• Document excerpt
* * * *
I went to work on the wig, and soon realized that the hair braider doesn't actually interweave hair into plaits; it twists. I also learned that separating hair into small, tidy sections is a painstaking job. And that a shock of long, coarse synthetic hair isn't the best guinea pig even if by now it resembled a guinea pig (a very shaggy one at that).

So I let the mop / braider mess I had created sit for a few days. Someone coming upon this dresser-top tableau might have assumed that a mutant rodent had met its end at the hands of a strange purple Ninja-type creature. Others might have determined that the rodent got the best of the braider. I considered it a draw.

I called a few local salons to ask if stylists were familiar with the braider and, if so, had they mastered it. The closest I got to making myself understood was during a conversation with a friendly receptionist who told me that while waiting for a medical appointment recently, she had heard a woman rave that the braider "really works!"

Several calls to African braiding studios proved fruitless, and I began to feel a tad foolish.

I also perused the U.S. Consumer Product Safety Commission Web site for mention of recalls or ghastly mishaps. I saw none.

It was time to take the plunge and try the braider on my own tresses. I even forced myself to read the directions, which I'm generally loath to do, mostly out of fear of misunderstanding them. But in this case, it was imperative. By now, concern for the welfare of my hair was universal among friends and family.

I carefully separated a small hank of hair and pulled the rest back in a pony tail. Then, while peering into the mirror, I attached neat sections to hooks on each of three prongs of the Quick Braid. Not as easy as it sounds. After a bumbling five minutes, I managed to do so. Per instructions, I held the braider "out and down with a little tension to make nice, tight twists." I pushed the button up. The braider whirred, twisting each individual section. Then, I pushed the button in reverse, and the braider quickly twisted the three sections together.
* * * *
• Source data
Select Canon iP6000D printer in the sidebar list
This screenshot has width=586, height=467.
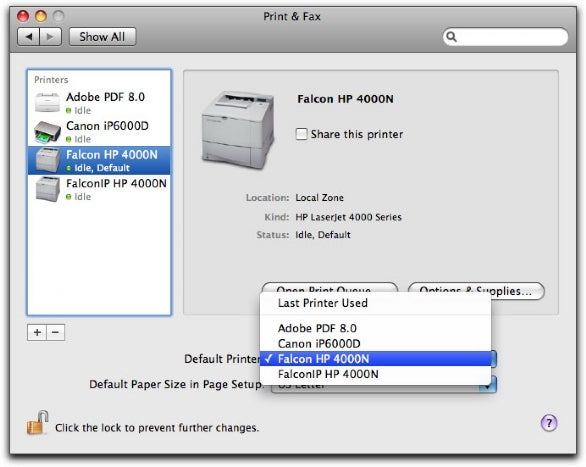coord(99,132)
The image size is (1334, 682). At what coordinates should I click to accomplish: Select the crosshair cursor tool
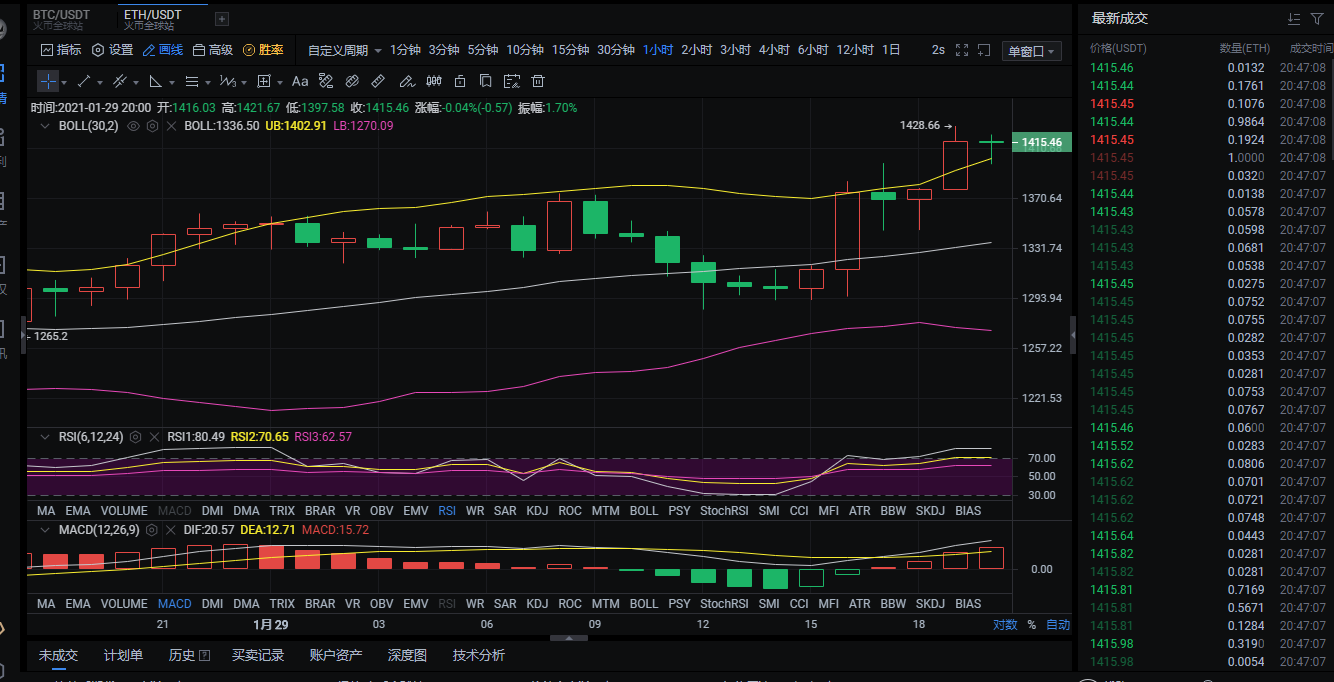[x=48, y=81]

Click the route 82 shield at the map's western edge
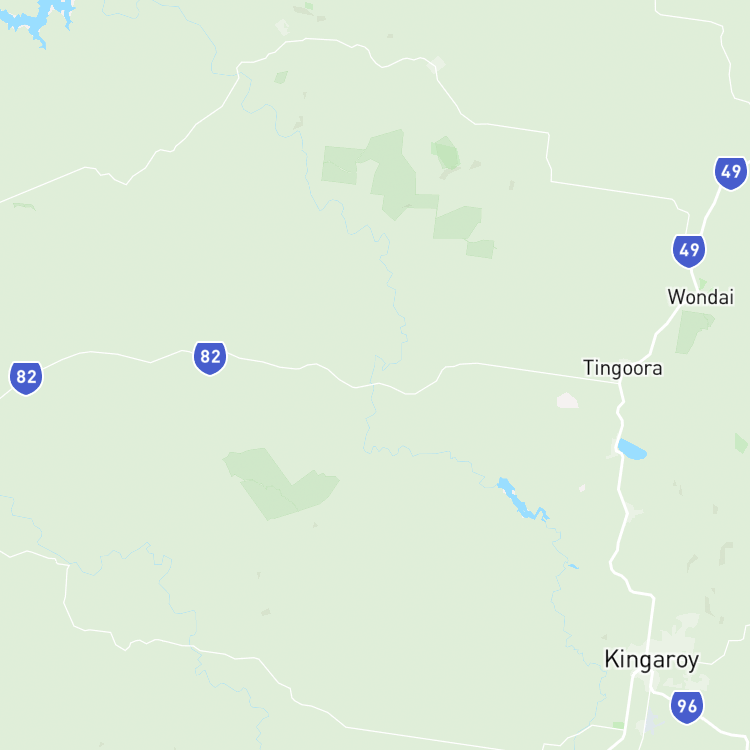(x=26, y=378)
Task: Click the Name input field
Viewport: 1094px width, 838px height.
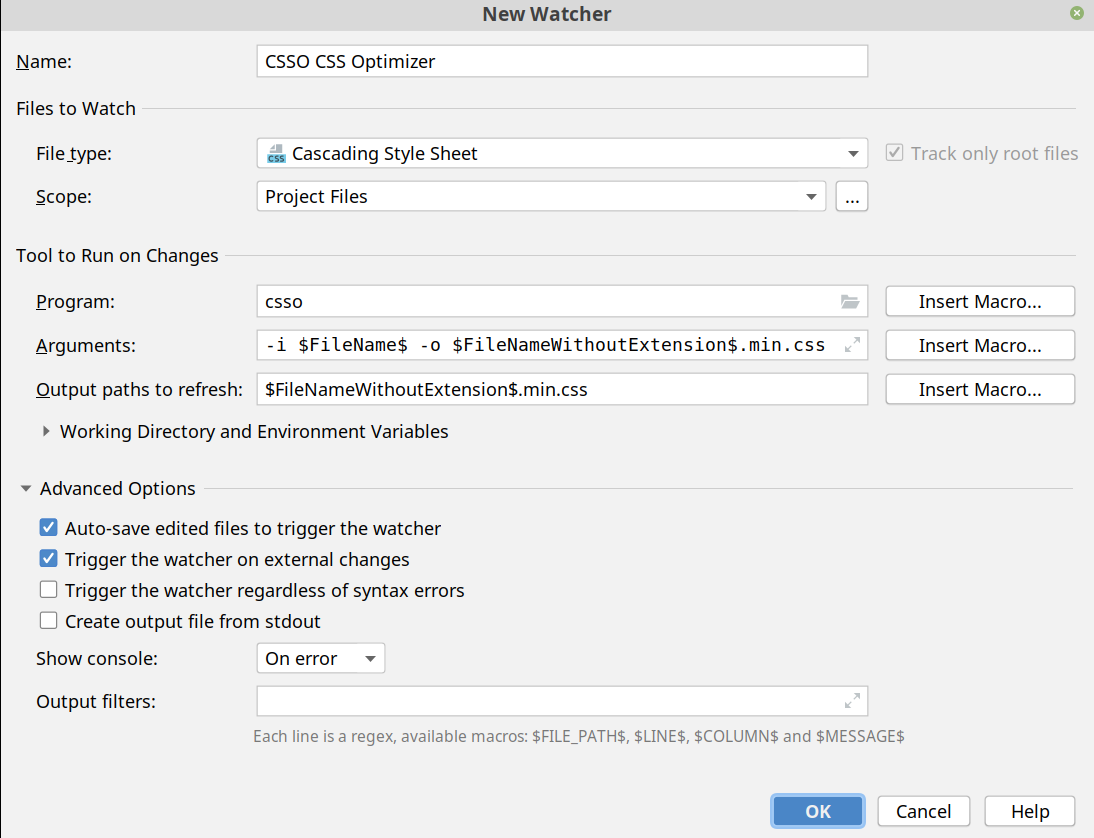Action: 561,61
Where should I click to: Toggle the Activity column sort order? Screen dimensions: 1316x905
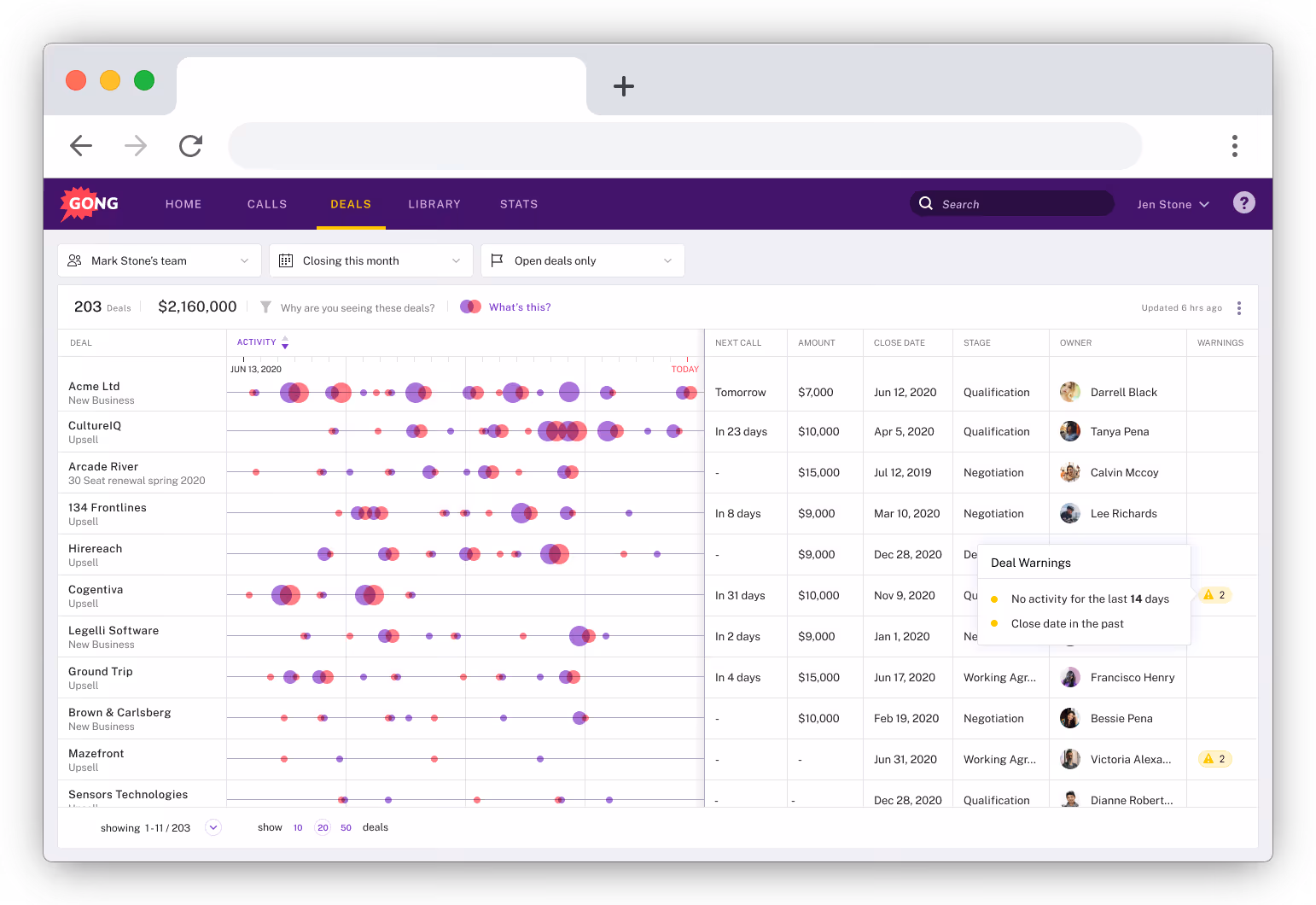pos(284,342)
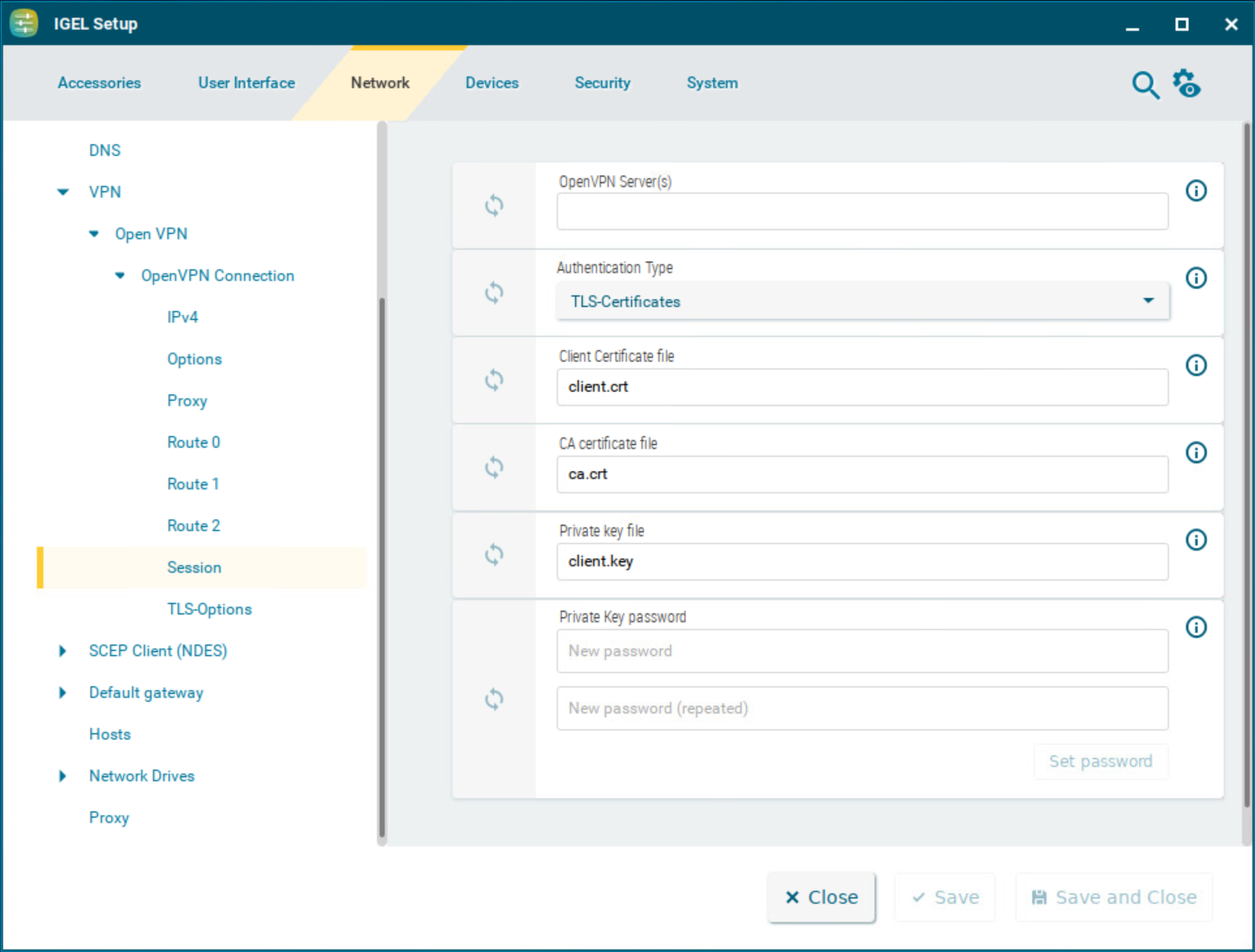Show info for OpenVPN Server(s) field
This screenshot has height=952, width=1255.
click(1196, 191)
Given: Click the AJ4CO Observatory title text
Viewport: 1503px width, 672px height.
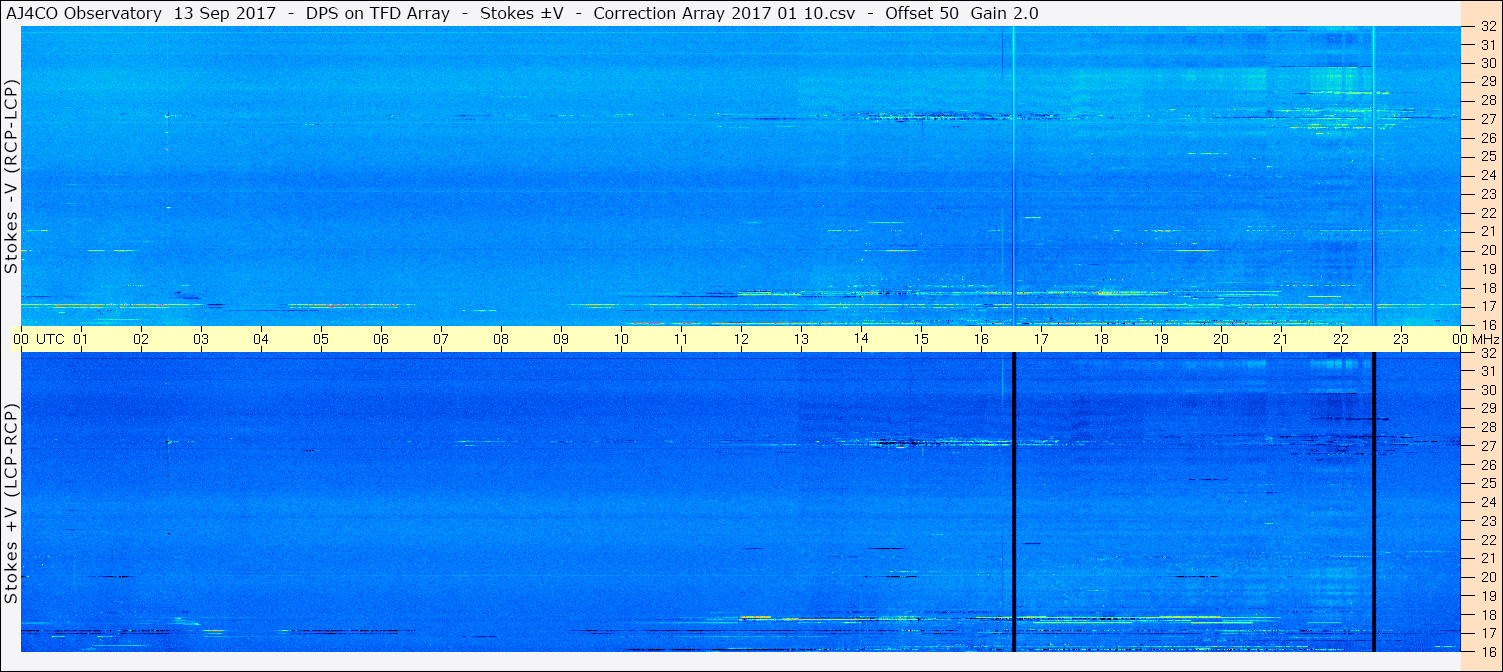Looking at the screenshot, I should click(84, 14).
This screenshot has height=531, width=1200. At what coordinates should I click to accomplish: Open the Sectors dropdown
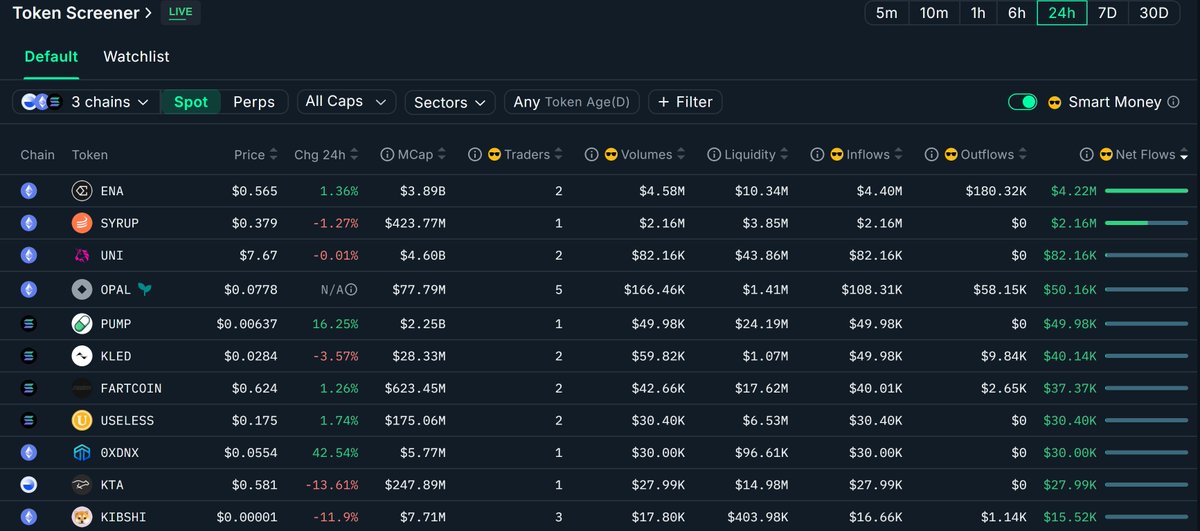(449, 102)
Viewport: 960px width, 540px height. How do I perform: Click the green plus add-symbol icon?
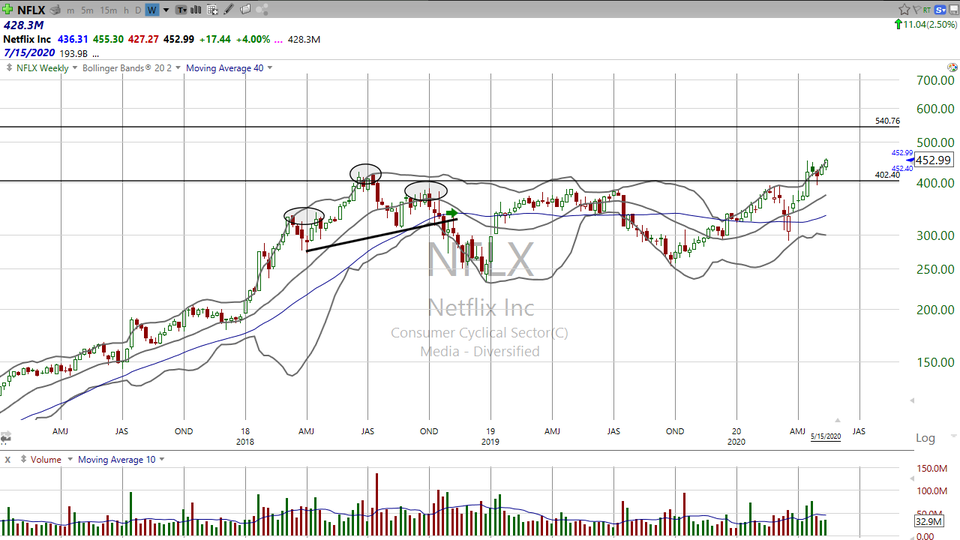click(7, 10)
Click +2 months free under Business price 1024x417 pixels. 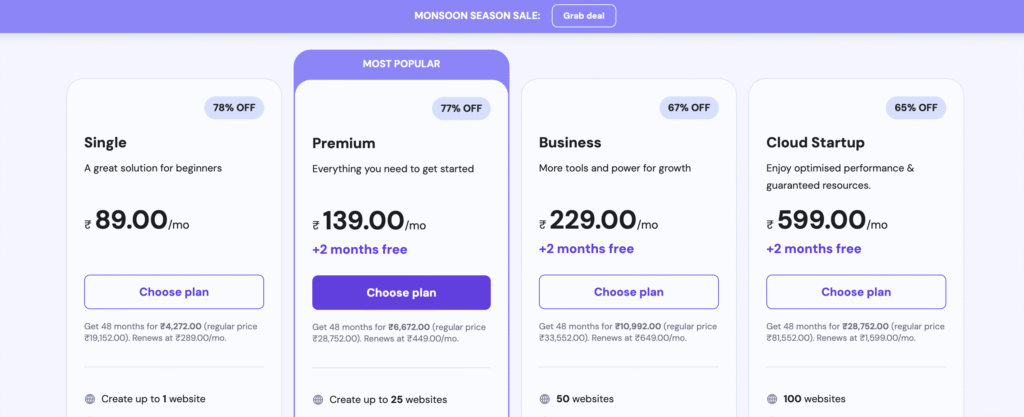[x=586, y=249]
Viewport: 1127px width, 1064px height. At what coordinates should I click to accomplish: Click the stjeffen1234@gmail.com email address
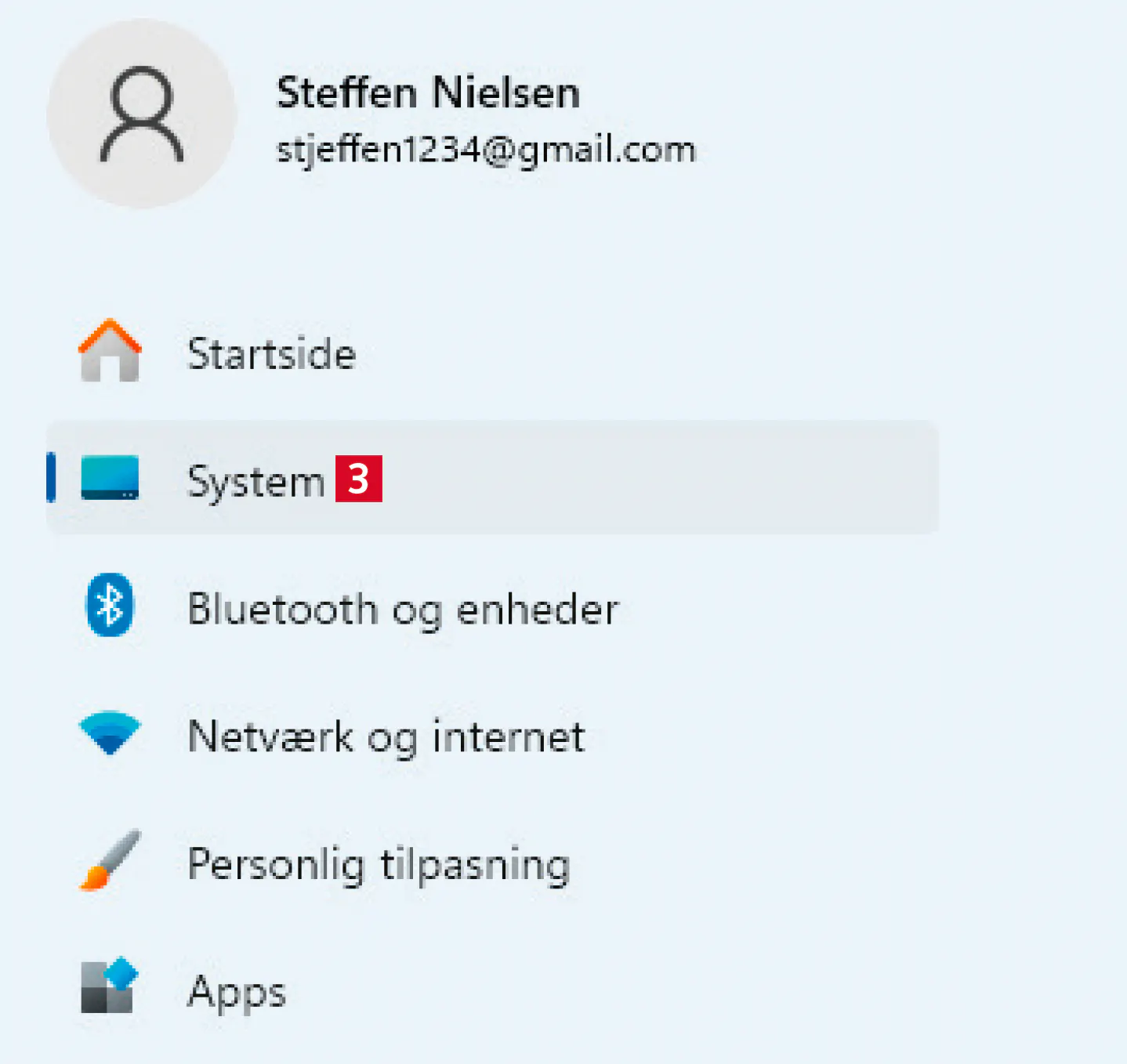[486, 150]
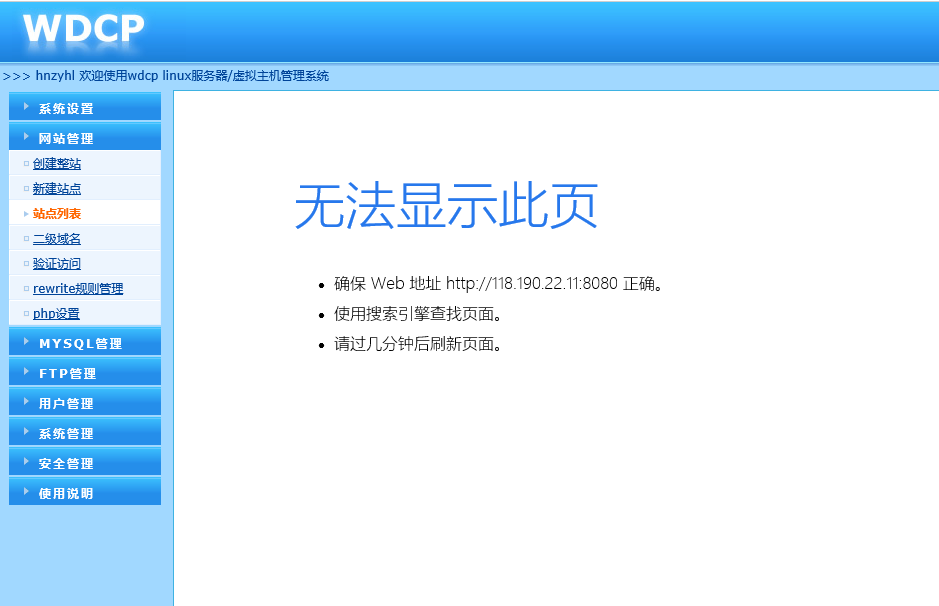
* * * *
• What is expected
Transcribe the stretch of the hair braider text from "I called a few" through "friends and family.".

• Task solution
I called a few local salons to ask if stylists were familiar with the braider and, if so, had they mastered it. The closest I got to making myself understood was during a conversation with a friendly receptionist who told me that while waiting for a medical appointment recently, she had heard a woman rave that the braider "really works!"

Several calls to African braiding studios proved fruitless, and I began to feel a tad foolish.

I also perused the U.S. Consumer Product Safety Commission Web site for mention of recalls or ghastly mishaps. I saw none.

It was time to take the plunge and try the braider on my own tresses. I even forced myself to read the directions, which I'm generally loath to do, mostly out of fear of misunderstanding them. But in this case, it was imperative. By now, concern for the welfare of my hair was universal among friends and family.